Stored records:
========================================

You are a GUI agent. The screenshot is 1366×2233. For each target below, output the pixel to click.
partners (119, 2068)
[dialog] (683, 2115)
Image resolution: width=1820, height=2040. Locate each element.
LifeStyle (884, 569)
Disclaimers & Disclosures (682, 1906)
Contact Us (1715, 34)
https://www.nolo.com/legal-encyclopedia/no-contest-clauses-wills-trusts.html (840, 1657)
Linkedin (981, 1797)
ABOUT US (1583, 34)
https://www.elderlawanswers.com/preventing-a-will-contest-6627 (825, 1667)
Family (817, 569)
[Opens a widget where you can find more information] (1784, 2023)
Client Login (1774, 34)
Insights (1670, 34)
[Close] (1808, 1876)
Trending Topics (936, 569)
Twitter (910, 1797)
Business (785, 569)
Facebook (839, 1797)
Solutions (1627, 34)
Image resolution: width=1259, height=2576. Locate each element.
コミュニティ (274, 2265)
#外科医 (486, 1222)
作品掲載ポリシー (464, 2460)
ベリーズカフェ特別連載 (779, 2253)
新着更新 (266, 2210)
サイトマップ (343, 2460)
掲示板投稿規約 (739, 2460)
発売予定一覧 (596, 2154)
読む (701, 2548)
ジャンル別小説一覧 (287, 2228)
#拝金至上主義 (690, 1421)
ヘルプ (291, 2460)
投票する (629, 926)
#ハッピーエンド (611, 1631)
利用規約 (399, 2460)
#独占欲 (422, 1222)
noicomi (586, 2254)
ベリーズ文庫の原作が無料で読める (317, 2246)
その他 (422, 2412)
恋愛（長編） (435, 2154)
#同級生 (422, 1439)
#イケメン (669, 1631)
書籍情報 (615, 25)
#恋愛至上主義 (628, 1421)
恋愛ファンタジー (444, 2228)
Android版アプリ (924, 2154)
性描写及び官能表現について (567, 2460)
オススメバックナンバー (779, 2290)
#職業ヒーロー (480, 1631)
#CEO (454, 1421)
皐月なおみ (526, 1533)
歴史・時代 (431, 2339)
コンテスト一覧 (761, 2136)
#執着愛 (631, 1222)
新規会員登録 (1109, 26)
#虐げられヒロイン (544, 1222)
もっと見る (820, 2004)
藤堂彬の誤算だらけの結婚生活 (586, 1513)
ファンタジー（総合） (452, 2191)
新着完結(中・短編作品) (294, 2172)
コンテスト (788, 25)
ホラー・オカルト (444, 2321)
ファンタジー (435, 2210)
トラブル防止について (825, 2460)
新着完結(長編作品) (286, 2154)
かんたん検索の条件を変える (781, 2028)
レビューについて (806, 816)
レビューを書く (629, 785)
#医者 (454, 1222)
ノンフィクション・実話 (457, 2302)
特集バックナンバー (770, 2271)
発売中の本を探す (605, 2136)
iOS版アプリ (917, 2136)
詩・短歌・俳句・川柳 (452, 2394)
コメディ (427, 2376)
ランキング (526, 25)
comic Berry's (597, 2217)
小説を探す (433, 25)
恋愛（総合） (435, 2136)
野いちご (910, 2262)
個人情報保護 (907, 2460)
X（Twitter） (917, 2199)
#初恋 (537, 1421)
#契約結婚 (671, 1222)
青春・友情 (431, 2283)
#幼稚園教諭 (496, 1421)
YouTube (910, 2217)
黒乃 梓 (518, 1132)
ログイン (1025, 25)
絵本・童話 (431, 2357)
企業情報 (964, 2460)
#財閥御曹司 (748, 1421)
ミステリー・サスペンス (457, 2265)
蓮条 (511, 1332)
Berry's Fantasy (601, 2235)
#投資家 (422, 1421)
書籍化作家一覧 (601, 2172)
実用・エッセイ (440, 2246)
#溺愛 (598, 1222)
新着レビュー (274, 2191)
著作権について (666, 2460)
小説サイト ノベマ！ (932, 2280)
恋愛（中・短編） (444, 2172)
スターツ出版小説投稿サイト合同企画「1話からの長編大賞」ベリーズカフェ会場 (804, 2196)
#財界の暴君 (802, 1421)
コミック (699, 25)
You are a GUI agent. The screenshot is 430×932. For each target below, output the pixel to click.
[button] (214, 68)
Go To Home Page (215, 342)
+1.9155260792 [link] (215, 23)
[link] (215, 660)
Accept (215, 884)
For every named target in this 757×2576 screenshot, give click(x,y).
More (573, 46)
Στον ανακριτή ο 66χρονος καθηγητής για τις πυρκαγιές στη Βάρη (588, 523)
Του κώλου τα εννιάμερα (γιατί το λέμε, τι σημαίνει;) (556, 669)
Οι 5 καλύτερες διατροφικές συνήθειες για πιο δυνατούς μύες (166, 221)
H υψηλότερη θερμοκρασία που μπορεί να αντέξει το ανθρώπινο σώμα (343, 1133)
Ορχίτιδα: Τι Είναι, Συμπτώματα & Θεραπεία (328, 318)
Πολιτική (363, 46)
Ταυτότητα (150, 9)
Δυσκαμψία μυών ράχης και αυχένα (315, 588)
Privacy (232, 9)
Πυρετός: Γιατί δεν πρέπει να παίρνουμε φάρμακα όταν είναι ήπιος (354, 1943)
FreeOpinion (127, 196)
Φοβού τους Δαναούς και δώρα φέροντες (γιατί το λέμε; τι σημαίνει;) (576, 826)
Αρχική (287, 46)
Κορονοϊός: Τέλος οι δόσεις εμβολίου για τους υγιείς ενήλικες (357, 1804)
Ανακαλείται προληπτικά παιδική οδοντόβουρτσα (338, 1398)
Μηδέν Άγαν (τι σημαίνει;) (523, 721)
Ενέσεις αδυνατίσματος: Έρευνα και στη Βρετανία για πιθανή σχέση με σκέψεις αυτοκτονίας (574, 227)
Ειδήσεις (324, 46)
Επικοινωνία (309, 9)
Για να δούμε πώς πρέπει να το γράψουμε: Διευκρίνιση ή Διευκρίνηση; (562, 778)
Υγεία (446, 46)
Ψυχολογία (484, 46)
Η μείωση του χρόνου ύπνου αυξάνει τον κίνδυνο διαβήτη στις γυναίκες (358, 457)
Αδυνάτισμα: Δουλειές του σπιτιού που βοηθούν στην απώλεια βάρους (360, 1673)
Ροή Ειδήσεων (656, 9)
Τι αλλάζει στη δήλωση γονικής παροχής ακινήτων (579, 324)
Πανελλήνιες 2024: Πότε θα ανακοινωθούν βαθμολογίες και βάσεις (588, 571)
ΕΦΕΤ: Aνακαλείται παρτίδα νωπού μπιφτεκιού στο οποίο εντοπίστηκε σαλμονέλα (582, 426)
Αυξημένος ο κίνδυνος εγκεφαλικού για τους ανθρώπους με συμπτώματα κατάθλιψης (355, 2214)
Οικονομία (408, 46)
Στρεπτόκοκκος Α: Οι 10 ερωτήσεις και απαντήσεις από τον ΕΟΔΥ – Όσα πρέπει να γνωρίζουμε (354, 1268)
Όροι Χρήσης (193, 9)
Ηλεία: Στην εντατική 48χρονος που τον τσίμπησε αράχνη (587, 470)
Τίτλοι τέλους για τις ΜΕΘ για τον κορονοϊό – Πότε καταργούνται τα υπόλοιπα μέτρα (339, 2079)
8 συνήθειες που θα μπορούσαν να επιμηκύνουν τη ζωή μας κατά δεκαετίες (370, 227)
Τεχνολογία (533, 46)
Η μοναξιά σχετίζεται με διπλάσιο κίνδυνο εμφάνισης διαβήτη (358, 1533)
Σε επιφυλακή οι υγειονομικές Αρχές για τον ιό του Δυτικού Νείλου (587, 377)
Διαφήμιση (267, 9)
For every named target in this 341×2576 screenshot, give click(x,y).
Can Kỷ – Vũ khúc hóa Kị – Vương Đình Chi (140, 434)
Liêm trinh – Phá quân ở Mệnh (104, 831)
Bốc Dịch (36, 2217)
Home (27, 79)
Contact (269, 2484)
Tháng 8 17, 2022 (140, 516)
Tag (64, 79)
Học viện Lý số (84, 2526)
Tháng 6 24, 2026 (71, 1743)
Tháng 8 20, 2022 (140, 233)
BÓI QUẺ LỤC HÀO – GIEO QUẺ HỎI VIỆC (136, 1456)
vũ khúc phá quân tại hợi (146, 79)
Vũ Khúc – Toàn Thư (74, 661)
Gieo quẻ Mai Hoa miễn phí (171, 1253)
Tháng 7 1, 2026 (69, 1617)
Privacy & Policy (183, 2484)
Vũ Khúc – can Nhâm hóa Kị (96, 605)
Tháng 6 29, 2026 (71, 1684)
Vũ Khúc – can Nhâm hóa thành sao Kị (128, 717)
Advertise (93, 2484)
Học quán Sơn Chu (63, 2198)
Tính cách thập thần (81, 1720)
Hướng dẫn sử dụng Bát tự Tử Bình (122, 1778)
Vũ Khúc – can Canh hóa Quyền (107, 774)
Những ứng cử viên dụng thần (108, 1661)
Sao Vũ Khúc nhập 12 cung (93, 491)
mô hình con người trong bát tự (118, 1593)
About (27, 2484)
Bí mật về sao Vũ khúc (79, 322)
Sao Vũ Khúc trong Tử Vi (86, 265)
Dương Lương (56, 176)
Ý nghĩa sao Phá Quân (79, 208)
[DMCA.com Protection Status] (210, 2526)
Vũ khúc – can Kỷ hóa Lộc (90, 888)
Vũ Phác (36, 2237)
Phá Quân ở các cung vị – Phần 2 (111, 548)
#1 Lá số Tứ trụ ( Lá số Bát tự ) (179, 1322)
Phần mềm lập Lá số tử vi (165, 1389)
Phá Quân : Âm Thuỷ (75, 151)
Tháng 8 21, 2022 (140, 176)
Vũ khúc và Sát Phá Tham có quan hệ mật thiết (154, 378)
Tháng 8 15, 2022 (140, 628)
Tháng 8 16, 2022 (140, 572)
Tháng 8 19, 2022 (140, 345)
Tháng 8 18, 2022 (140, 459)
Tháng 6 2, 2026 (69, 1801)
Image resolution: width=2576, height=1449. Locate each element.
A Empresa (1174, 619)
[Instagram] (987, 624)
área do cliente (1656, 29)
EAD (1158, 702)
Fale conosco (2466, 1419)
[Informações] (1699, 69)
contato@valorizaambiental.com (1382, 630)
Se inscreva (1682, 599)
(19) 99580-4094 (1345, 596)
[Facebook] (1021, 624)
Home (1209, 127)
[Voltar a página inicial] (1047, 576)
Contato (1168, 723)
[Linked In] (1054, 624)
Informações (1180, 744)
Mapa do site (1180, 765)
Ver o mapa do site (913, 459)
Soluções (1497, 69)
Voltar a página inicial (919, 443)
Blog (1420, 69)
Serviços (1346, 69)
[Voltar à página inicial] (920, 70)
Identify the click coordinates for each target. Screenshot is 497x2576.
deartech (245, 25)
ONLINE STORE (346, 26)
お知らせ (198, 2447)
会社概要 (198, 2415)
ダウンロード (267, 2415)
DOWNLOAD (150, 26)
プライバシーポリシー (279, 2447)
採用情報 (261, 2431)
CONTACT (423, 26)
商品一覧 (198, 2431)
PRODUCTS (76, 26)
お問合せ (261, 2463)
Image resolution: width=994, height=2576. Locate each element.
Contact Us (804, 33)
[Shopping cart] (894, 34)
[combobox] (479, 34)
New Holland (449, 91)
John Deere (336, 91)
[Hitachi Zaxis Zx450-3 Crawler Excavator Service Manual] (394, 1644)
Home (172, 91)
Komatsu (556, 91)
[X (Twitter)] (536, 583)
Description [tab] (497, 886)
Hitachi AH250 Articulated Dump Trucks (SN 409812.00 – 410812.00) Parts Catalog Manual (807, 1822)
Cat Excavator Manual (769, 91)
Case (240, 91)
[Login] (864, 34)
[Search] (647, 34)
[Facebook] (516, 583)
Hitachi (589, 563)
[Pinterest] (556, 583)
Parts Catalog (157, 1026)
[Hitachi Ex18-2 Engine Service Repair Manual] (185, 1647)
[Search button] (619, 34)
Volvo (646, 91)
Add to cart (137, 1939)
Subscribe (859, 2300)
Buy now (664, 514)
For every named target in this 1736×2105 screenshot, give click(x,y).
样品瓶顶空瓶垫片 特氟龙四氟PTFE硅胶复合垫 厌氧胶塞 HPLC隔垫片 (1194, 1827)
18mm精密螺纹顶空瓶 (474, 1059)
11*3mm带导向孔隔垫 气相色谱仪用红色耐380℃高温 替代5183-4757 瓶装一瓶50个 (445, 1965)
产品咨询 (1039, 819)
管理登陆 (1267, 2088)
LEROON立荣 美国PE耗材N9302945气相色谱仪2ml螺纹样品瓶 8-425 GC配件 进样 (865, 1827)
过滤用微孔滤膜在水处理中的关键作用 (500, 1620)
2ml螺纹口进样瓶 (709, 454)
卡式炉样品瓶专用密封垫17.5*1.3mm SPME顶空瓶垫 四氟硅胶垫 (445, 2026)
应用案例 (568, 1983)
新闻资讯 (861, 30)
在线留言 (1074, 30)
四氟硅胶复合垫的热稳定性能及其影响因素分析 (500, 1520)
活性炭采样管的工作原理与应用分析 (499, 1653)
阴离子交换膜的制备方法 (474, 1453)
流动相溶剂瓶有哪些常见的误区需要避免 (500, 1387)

========================================

• _What the task requires_
Out of the data above, give again only the lines starting at the one holding "Insights (1670, 34)" and ending at the one holding "Accept (215, 884)", unchanged.

• _Answer space_
Insights (1670, 34)
[Close] (1808, 1876)
Trending Topics (936, 569)
Twitter (910, 1797)
Business (785, 569)
Facebook (839, 1797)
Solutions (1627, 34)
Image resolution: width=1259, height=2576. Locate each element.
コミュニティ (274, 2265)
#外科医 (486, 1222)
作品掲載ポリシー (464, 2460)
ベリーズカフェ特別連載 (779, 2253)
新着更新 (266, 2210)
サイトマップ (343, 2460)
掲示板投稿規約 (739, 2460)
発売予定一覧 (596, 2154)
読む (701, 2548)
ジャンル別小説一覧 (287, 2228)
#拝金至上主義 (690, 1421)
ヘルプ (291, 2460)
投票する (629, 926)
#ハッピーエンド (611, 1631)
利用規約 (399, 2460)
#独占欲 (422, 1222)
noicomi (586, 2254)
ベリーズ文庫の原作が無料で読める (317, 2246)
その他 (422, 2412)
恋愛（長編） (435, 2154)
#同級生 (422, 1439)
#イケメン (669, 1631)
書籍情報 (615, 25)
#恋愛至上主義 (628, 1421)
恋愛ファンタジー (444, 2228)
Android版アプリ (924, 2154)
性描写及び官能表現について (567, 2460)
オススメバックナンバー (779, 2290)
#職業ヒーロー (480, 1631)
#CEO (454, 1421)
皐月なおみ (526, 1533)
歴史・時代 (431, 2339)
コンテスト一覧 (761, 2136)
#執着愛 (631, 1222)
新規会員登録 (1109, 26)
#虐げられヒロイン (544, 1222)
もっと見る (820, 2004)
藤堂彬の誤算だらけの結婚生活 (586, 1513)
ファンタジー（総合） (452, 2191)
新着完結(中・短編作品) (294, 2172)
コンテスト (788, 25)
ホラー・オカルト (444, 2321)
ファンタジー (435, 2210)
トラブル防止について (825, 2460)
新着完結(長編作品) (286, 2154)
かんたん検索の条件を変える (781, 2028)
レビューについて (806, 816)
レビューを書く (629, 785)
#医者 (454, 1222)
ノンフィクション・実話 (457, 2302)
特集バックナンバー (770, 2271)
発売中の本を探す (605, 2136)
iOS版アプリ (917, 2136)
詩・短歌・俳句・川柳 (452, 2394)
コメディ (427, 2376)
ランキング (526, 25)
comic Berry's (597, 2217)
小説を探す (433, 25)
恋愛（総合） (435, 2136)
野いちご (910, 2262)
個人情報保護 (907, 2460)
X（Twitter） (917, 2199)
#初恋 (537, 1421)
#契約結婚 (671, 1222)
青春・友情 (431, 2283)
#幼稚園教諭 (496, 1421)
YouTube (910, 2217)
黒乃 梓 (518, 1132)
ログイン (1025, 25)
絵本・童話 (431, 2357)
企業情報 (964, 2460)
#財閥御曹司 (748, 1421)
ミステリー・サスペンス (457, 2265)
蓮条 (511, 1332)
Berry's Fantasy (601, 2235)
#投資家 (422, 1421)
書籍化作家一覧 (601, 2172)
実用・エッセイ (440, 2246)
#溺愛 (598, 1222)
新着レビュー (274, 2191)
著作権について (666, 2460)
小説サイト ノベマ！ (932, 2280)
恋愛（中・短編） (444, 2172)
スターツ出版小説投稿サイト合同企画「1話からの長編大賞」ベリーズカフェ会場 (804, 2196)
#財界の暴君 (802, 1421)
コミック (699, 25)
You are a GUI agent. The screenshot is 430×932. For each target below, output the pixel to click.
[button] (214, 68)
Go To Home Page (215, 342)
+1.9155260792 [link] (215, 23)
[link] (215, 660)
Accept (215, 884)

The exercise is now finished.